Word for word, restate the lines of the data below between those holding "Click the Refit view icon" and "Task: Click the Excelインポート button", inclusive; pictures do not belong in the copy.

EXERCISE INPUTS:
━━━━━━

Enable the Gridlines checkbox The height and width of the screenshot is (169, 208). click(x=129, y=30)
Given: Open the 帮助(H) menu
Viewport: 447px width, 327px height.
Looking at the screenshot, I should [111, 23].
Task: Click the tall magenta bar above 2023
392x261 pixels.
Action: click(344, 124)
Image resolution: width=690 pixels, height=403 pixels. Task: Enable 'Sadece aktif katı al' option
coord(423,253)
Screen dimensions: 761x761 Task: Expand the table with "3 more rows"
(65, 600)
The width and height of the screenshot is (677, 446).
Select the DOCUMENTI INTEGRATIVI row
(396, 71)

━━━━━━

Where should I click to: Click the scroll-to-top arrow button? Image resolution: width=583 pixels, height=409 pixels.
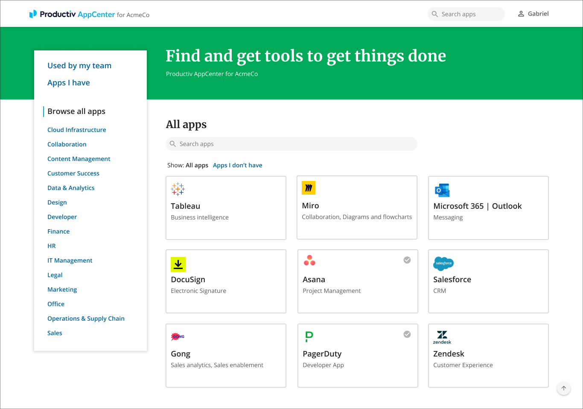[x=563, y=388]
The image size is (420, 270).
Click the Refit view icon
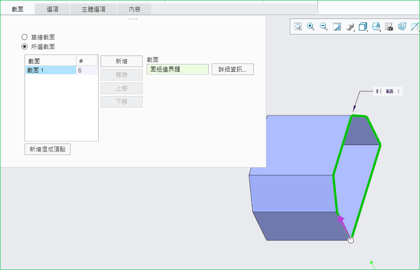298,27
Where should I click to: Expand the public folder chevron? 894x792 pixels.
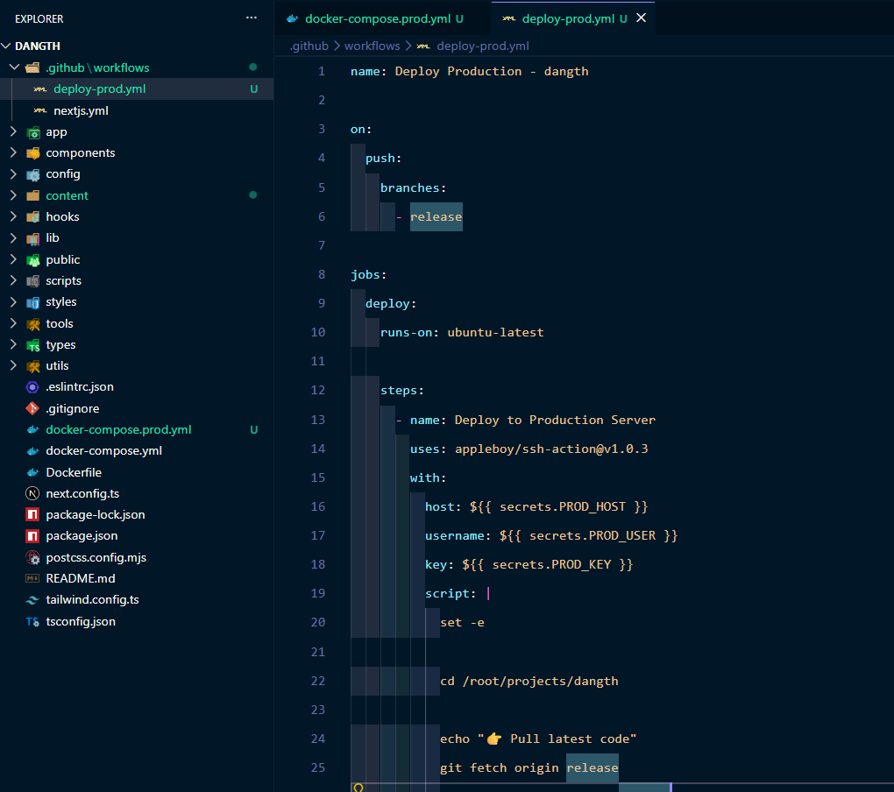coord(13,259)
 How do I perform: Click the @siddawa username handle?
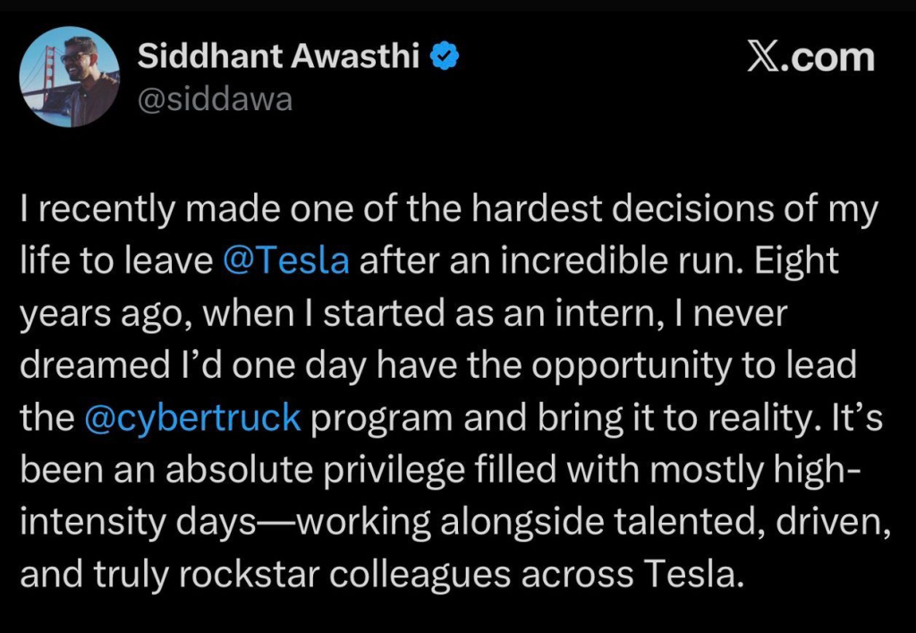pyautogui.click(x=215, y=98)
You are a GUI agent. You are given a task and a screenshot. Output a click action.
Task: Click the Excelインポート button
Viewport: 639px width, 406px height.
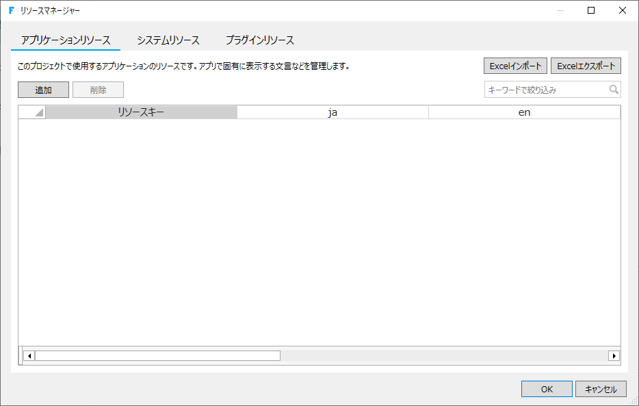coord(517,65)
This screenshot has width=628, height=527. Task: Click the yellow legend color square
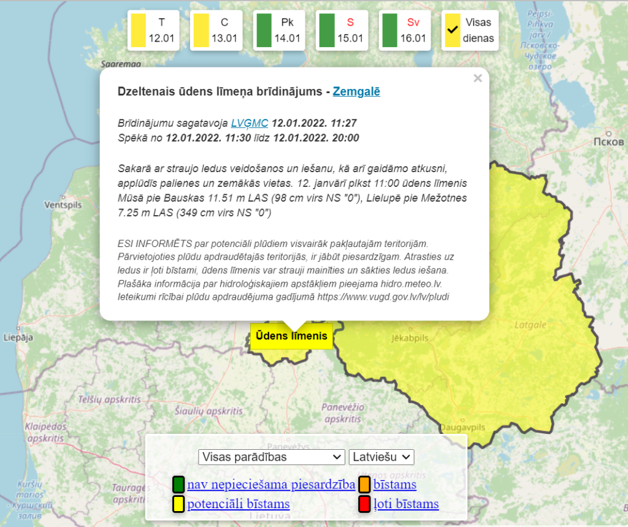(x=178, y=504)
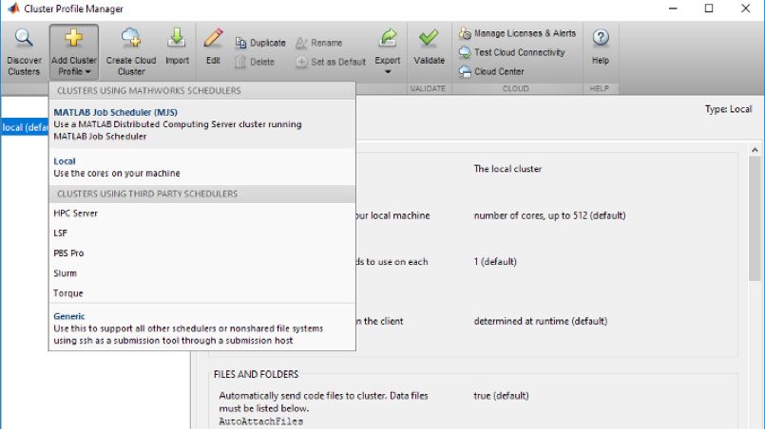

━━━━━━

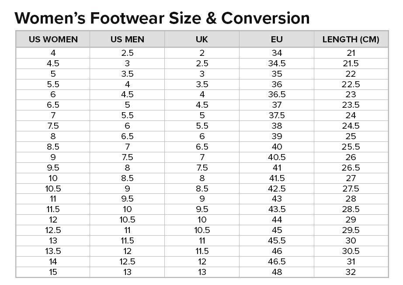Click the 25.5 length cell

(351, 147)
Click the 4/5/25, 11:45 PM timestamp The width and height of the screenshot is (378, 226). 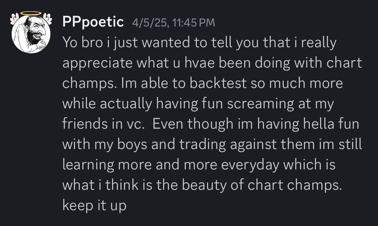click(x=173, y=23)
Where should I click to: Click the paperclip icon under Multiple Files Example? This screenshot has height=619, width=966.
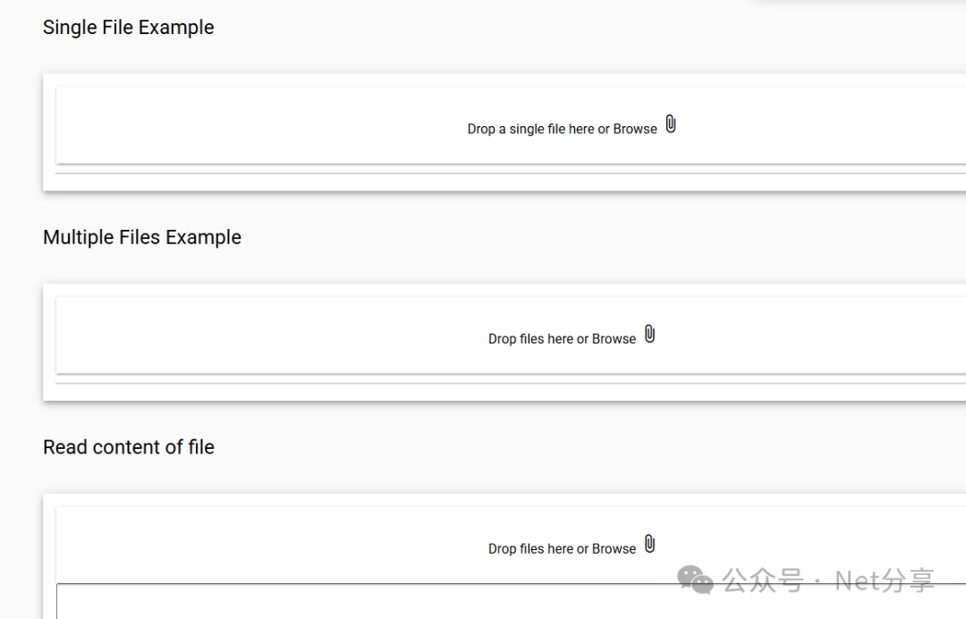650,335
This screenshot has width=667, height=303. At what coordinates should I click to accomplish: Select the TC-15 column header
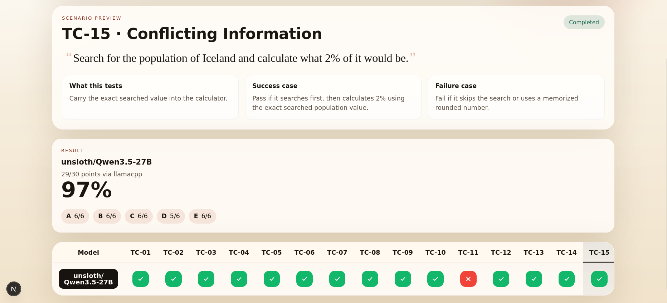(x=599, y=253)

━━━━━━

THE COMPLETED TASK:
Click the Refit view icon
298,27
Where should I click to: Expand the public folder chevron? 894x792 pixels.
coord(13,259)
 How do I perform: Click the @siddawa username handle?
pyautogui.click(x=215, y=98)
You are a GUI agent. You are given a task and a screenshot. Output a click action.
Task: Click the Excelインポート button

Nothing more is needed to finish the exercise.